What are some examples of past lives in speculative fiction that really caught your interest? Who has done it best? Were you really a grasshopper in your past life or were you Napoleon? Or Cleopatra?

11 comments:

Anonymous said...

I feel so little identification with other cultures that I rather doubt I had a past life. Maybe I'm going backwards, identifying with future societies on space ships and other planets.

The only fiction I can remember using the idea was an Andre Norton YA (runs off to shelves) Wraiths of Time.

C Kelsey said...

There was a thriller that came out in the late 90's that dealt with a man who was increasingly remembering his past life and those memories were messing up his current life. The book started out great, but the ending turned really weird and left me cold. I've been cold on the past life thing every since. Can't remember the name of the book at all.

Chris McMahon said...

Hi, matapam. I knew there had to one out there somewhere.

I'm not sure about the whole past life thing. The regression would be so open to free association I would think. Fascinating idea though.

Just makes me think of the end of the film of the Shadow with Alec Baldwin. The bad guy, the Khan, is locked up in an asylum at the end. He starts yelling that he is the last descendant of Genghis Khan, then the guy in the cell next door says - 'I'm Napolean.' That next says. 'I'm Josephine'. Then the next say no I'M Josephine.' :)

Chris McMahon said...

Hi, Chris. Your post really jogged my memory. There was one book I read that looked at lives over three 'incarnations' as I recall. Set in England. In the earliest period the bad guys was only an innocent child, who was abused. The book showed how he was gradually twisted until he become the nasty fellow in the current day. The early time period about the late 18th early 19th Centuries. Interesting idea, but as I recall it didn't quite gel with me either.

Must be a good example out there.

C Kelsey said...

Chris,

Yeah, I think that's it!

Chris McMahon said...

Ah!! I'm glad you thought the ending sucked as well. Its so frustrating.
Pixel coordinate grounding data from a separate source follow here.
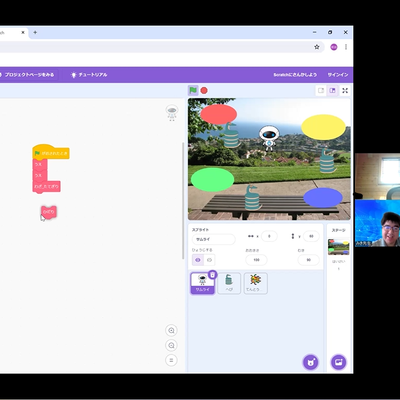Show the sprite with eye toggle
This screenshot has width=400, height=400.
point(198,260)
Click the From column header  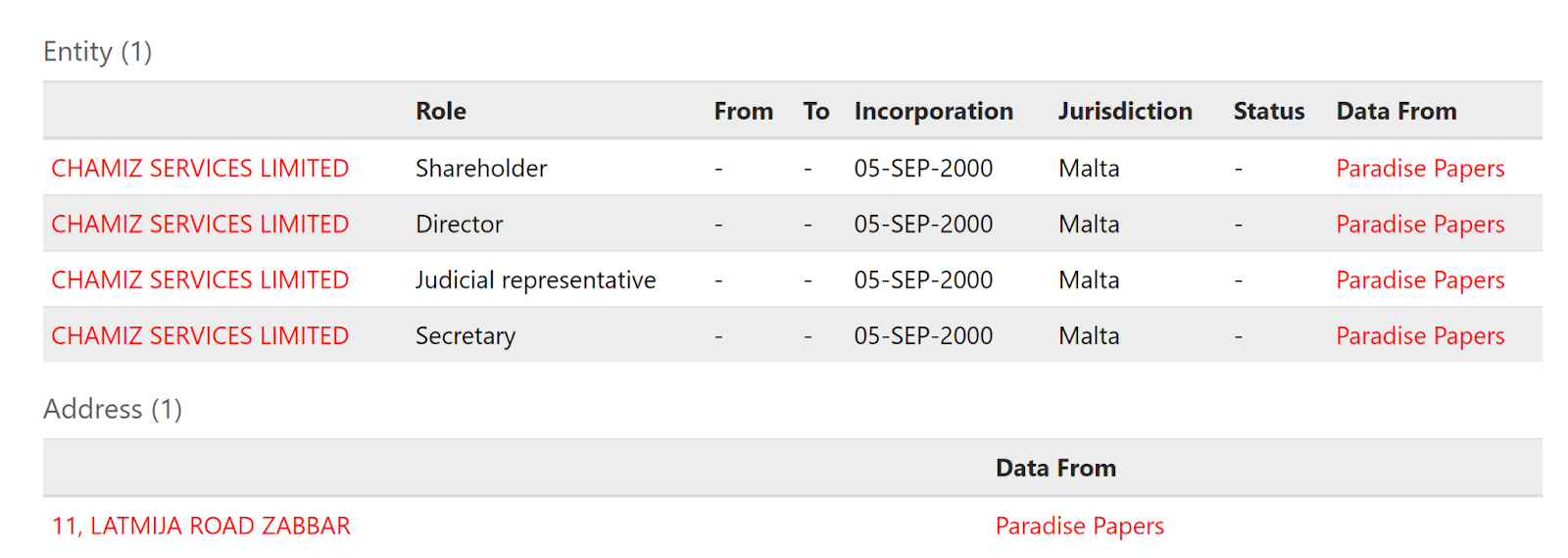(x=744, y=111)
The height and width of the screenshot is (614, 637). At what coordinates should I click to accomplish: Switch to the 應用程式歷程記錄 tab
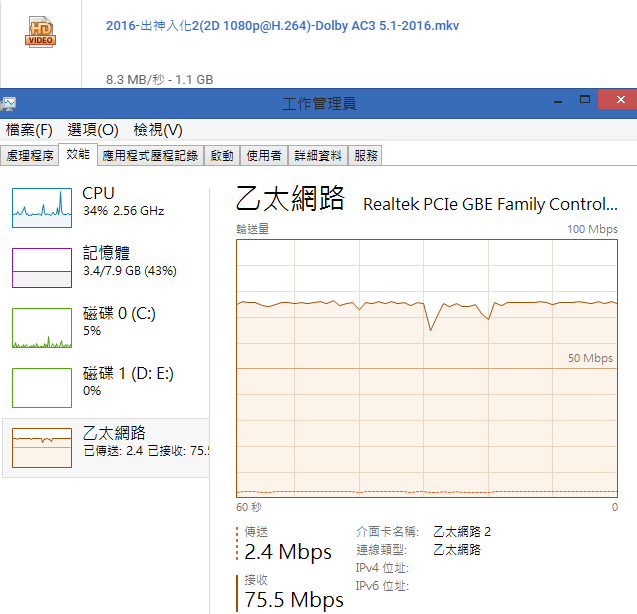coord(150,155)
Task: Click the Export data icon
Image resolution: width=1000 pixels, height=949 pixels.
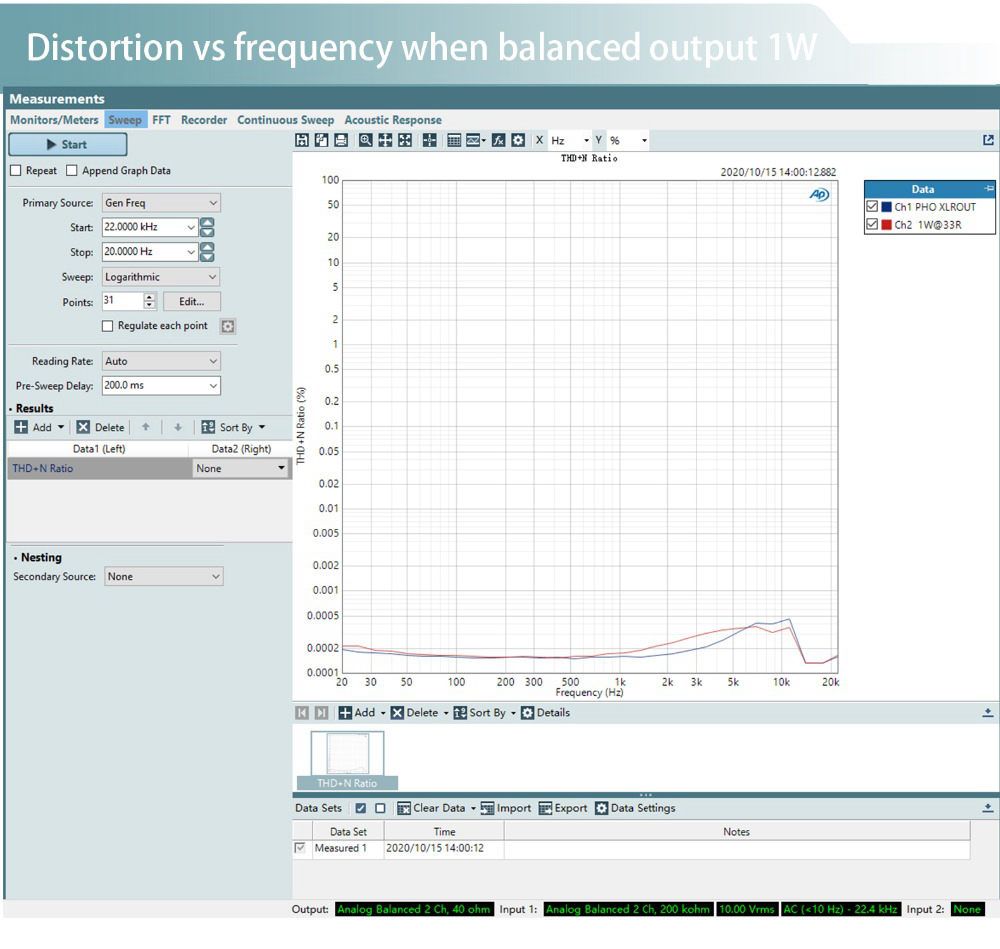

Someone should be able to write a kick-ass story with that premise.

Cheers, mate!

Stephen Simmons said...

Have all of you ignored the bowl of petunias intentionally, or did you merely overlook the Argravargg story-line in "Mostly Harmless"?

Rowena Cory Daniells said...

Stephen,

LOL. Doesn't the whale think 'Not again?' as it falls towards earth?

Rowena Cory Daniells said...

Chris,

Mega congratulations on winning a place in the 'One Brisbnae Many Stories' anthology, again.

Isn't this the second time one of ur stories has been picked?

Stephen Simmons said...

Rowena,

No, it's the petunias that think that. Which is why the scene is relevant to this post. When the petunias are abruptly summonsed into existence, they are inhabited by a soul which has died at Arthur Dent's hands dozens of times in past incarnations (as various insects, or a cow he had a steak from, or a rabbit whose pelt he used, etc.). That's why the petunias, brought into existence through Arthur's actions, had that particular reaction.

Chris McMahon said...

Hi, Stephen and Rowena. Sorry - had a babel fish in my ear.